FX mode static_quantization for YOLOv7

RonaldYuren · March 10, 2024, 2:22pm

I use the FX_mode post-training-static quantization on YOLOv7，
but I always see the error about the control-flow (which is happend at yolov7/models/yolo.py , that function is fuseforward()， and I don’t know how to solve it)

you can see the code below:

github.com

WongKinYiu/yolov7/blob/main/models/yolo.py

import argparse
import logging
import sys
from copy import deepcopy

sys.path.append('./')  # to run '$ python *.py' files in subdirectories
logger = logging.getLogger(__name__)
import torch
from models.common import *
from models.experimental import *
from utils.autoanchor import check_anchor_order
from utils.general import make_divisible, check_file, set_logging
from utils.torch_utils import time_synchronized, fuse_conv_and_bn, model_info, scale_img, initialize_weights, \
    select_device, copy_attr
from utils.loss import SigmoidBin

try:
    import thop  # for FLOPS computation
except ImportError:
    thop = None

This file has been truncated. show original

My pytorch version is 2.1.0, and I use the code in pytorch 2.1.0 document. to do quantization
Please help me to solve it, Thank you!

HDCharles · March 18, 2024, 9:26pm

that’s the main issue with fx quantization, you’re model needs to be symbolically traceable. You’ll need to get rid of the control flow or try some other quantization method.

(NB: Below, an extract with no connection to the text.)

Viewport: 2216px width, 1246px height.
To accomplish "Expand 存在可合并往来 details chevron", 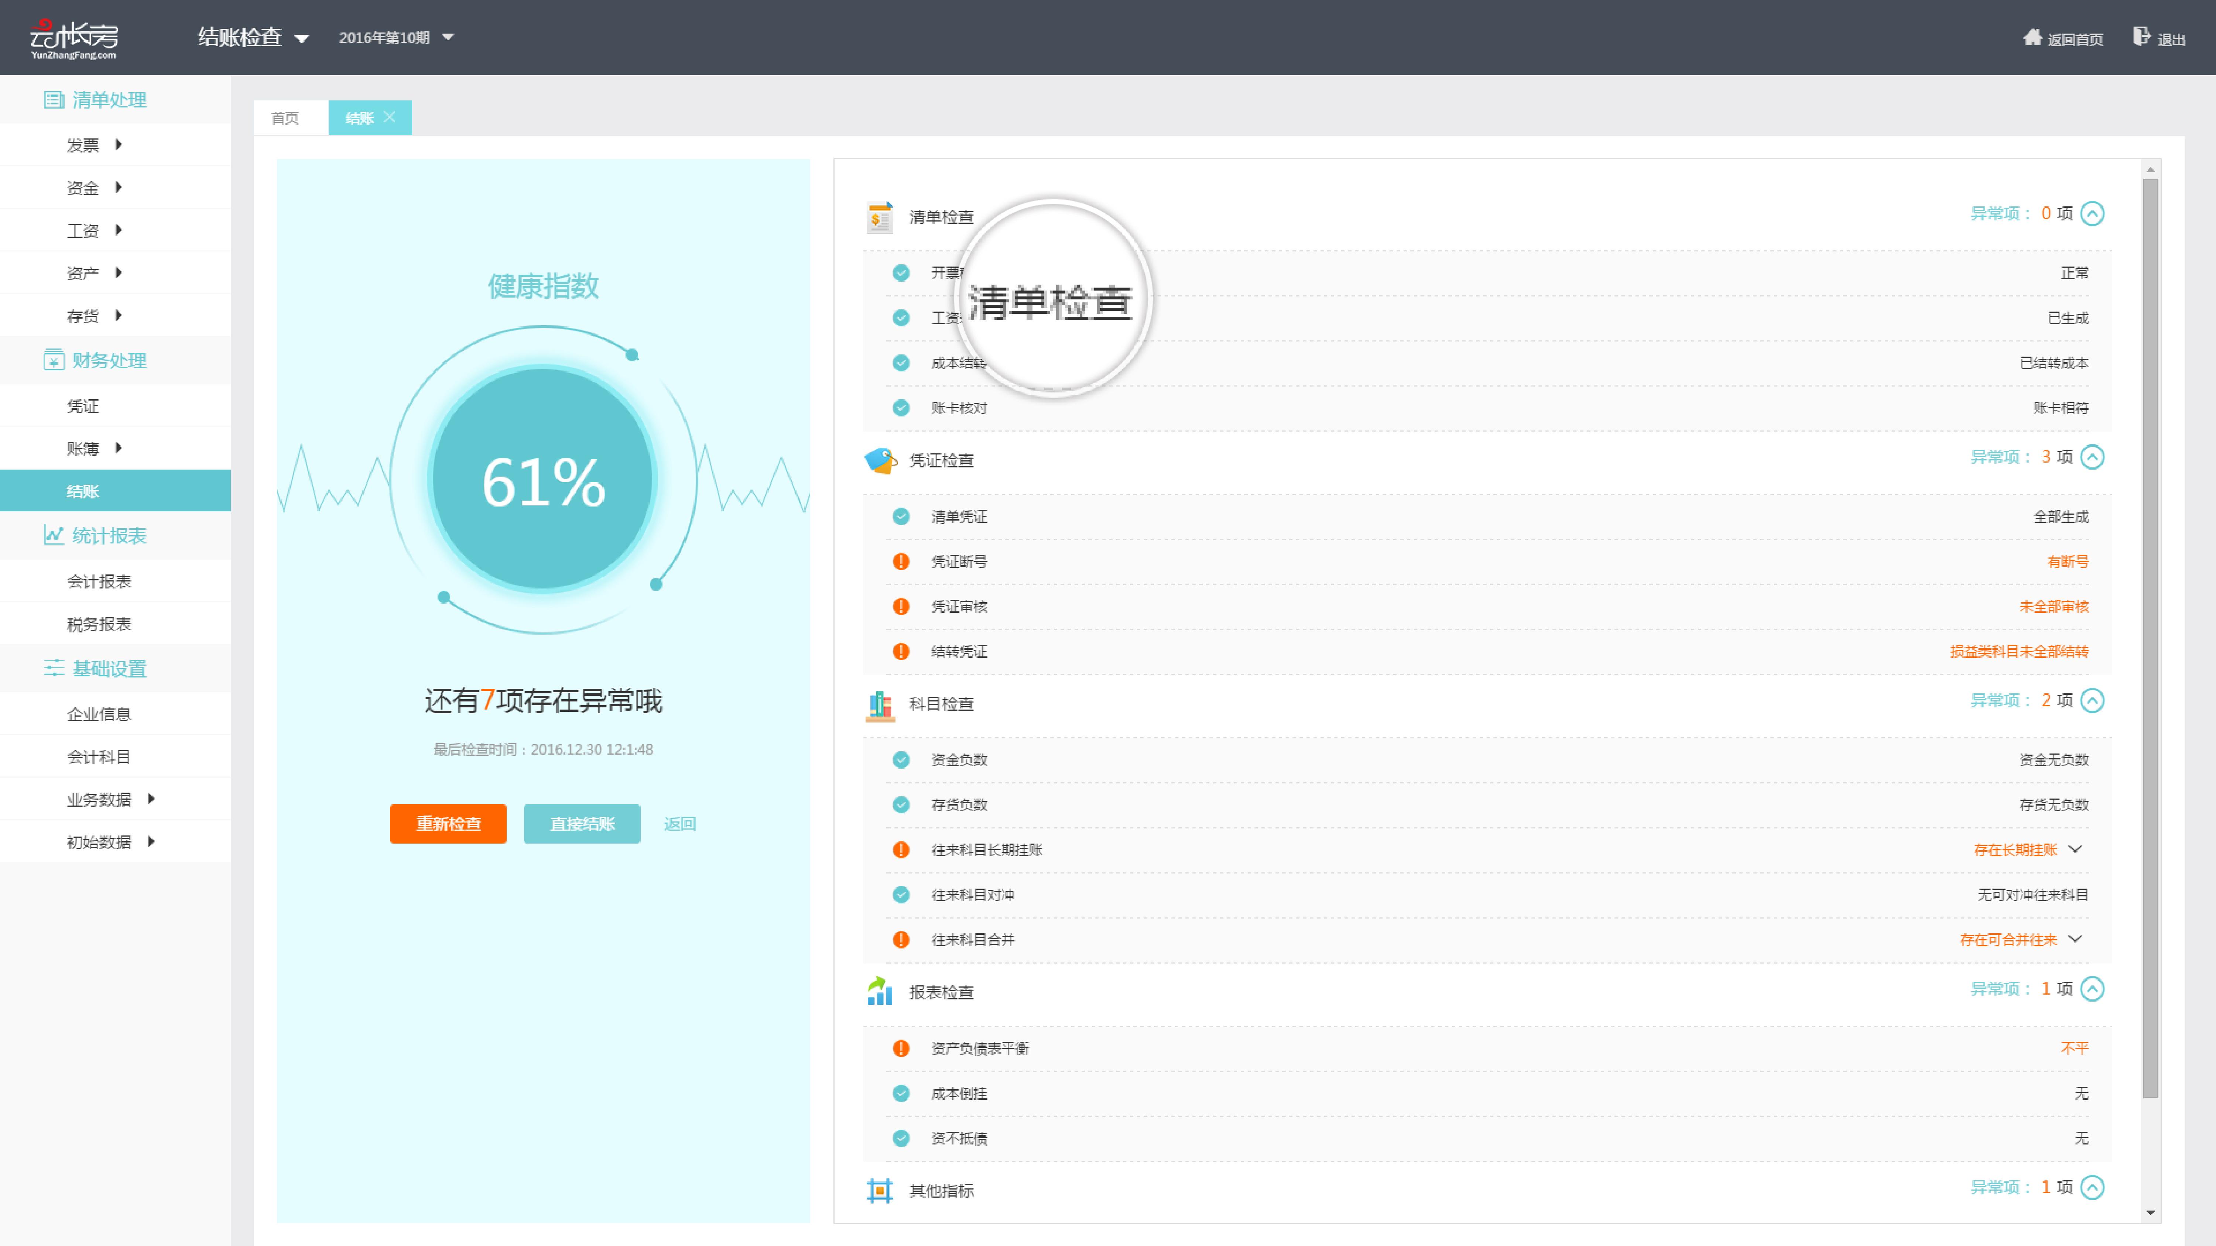I will click(2076, 939).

This error is documented in the quantization docs here: Quantization — PyTorch 2.2 documentation with links to additional resources for making models symbolically traceable.

RonaldYuren · March 28, 2024, 8:09am

I have corrected this error by modified the model’s code.
But I have encountered the “precision loss” after I using the Post-traing FX-mode static quantization during my inference job.
May I ask you “how to find the problem” or “where to modified” that I can continue my quantization job?

jerryzh168 · March 28, 2024, 7:34pm

here is a guide for numerical debugging: Quantization Accuracy Debugging — PyTorch 2.2 documentation, but we may have updated tools later

RonaldYuren · March 29, 2024, 7:56am

Does it work when I am using pytorch 2.1.0?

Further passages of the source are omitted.